• EXTRACT TO READ:
The Tiro de Diu is a 16th-century siege cannon, specifically a large-calibre basilisk, which saw action in the First Siege of Diu in 1538.

History 
The Tiro de Diu was cast in bronze in 1533 during the reign of Sultan Bahadur Shah of Gujarat and was used during the First Siege of Diu in 1538.

The basilisk is cast in one solid piece and has no ornaments whatsoever except for some laudatory Arabic inscriptions that can be roughly translated as follows:

From our Lord the Sultan of Sultans of all ages; life-giver of the tradition of the Prophet of the Merciful God; the one that fights for the exaltation of the precepts of the Koran; the destroyer of the arguments of the supporters of wickedness; the one that casts away the houses of worshipers of idols; the Victor of the day when the two armies will meet; heir to the kingdom of Solomon; the one who trusts in the God the Benefactor; the possessor of all the virtues – Bahadur-Shah

After the defeat of the Muslim forces, the gun was sent to Lisbon, first being set in the Castle of São Jorge and, after 1640, in the Fortress of S. Julião da Barra, in Oeiras, to defend the mouth of the River Tagus.

By mid 18th century the gun was again removed, this time being sent to the Arsenal in Lisbon to be melted so that the metal could be used to cast a statue of king D. José I. However, a scholar noticed the Arabic inscriptions on the gun and after discovering the historical value of the piece, the gun was spared.

• PROVIDED DATA:
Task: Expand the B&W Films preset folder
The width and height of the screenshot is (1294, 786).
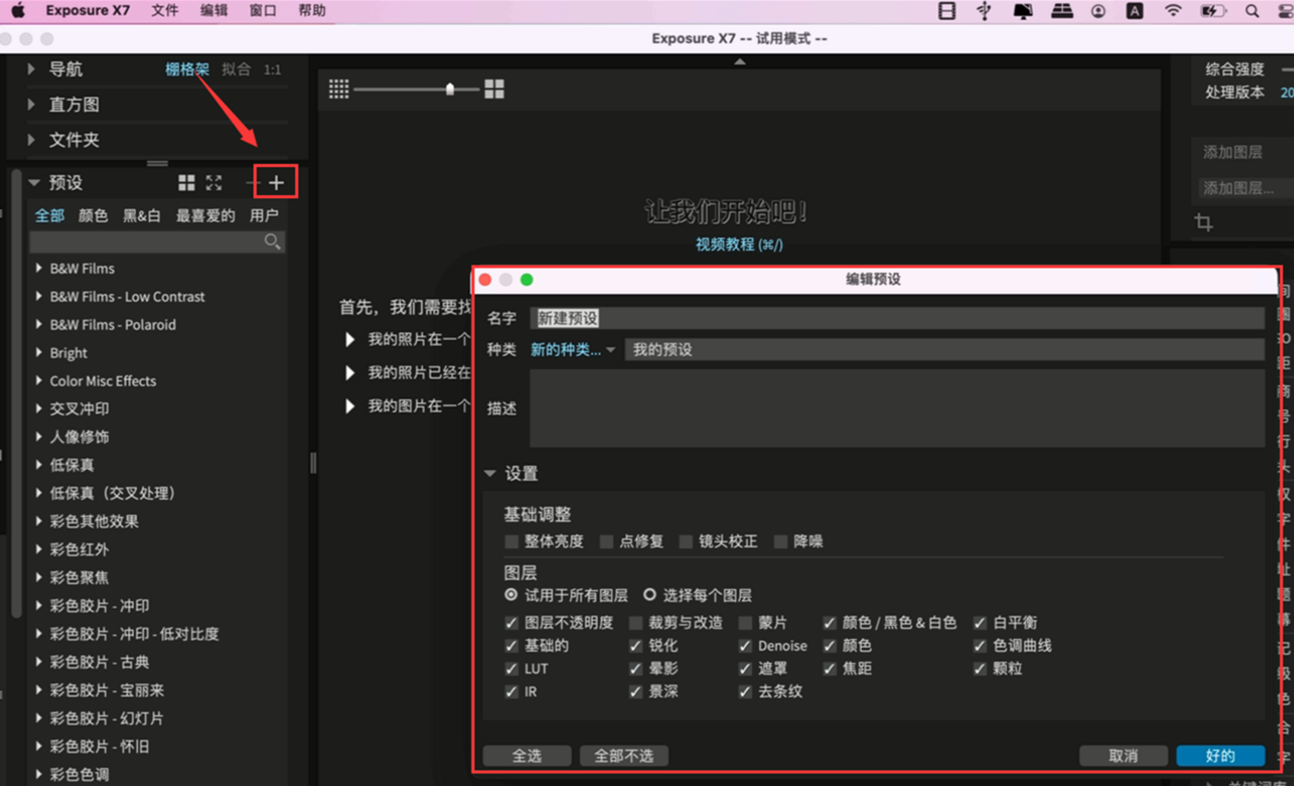Action: 39,269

• GIVEN TASK A: Using the article on the Tiro de Diu, explain why the gun was not melted down when it was sent to the Arsenal in Lisbon in the mid 18th century.
• GIVEN TASK B: Repeat word for word the part of the article on the Tiro de Diu from "The Tiro de Diu is" to "during the First Siege of Diu in 1538.".

• TASK RESULT A: A scholar noticed the Arabic inscriptions on the gun, which revealed the piece's historical value. Because of that discovery, the gun was spared instead of being melted to provide metal for a statue of King D. José I.

• TASK RESULT B:
The Tiro de Diu is a 16th-century siege cannon, specifically a large-calibre basilisk, which saw action in the First Siege of Diu in 1538.

History 
The Tiro de Diu was cast in bronze in 1533 during the reign of Sultan Bahadur Shah of Gujarat and was used during the First Siege of Diu in 1538.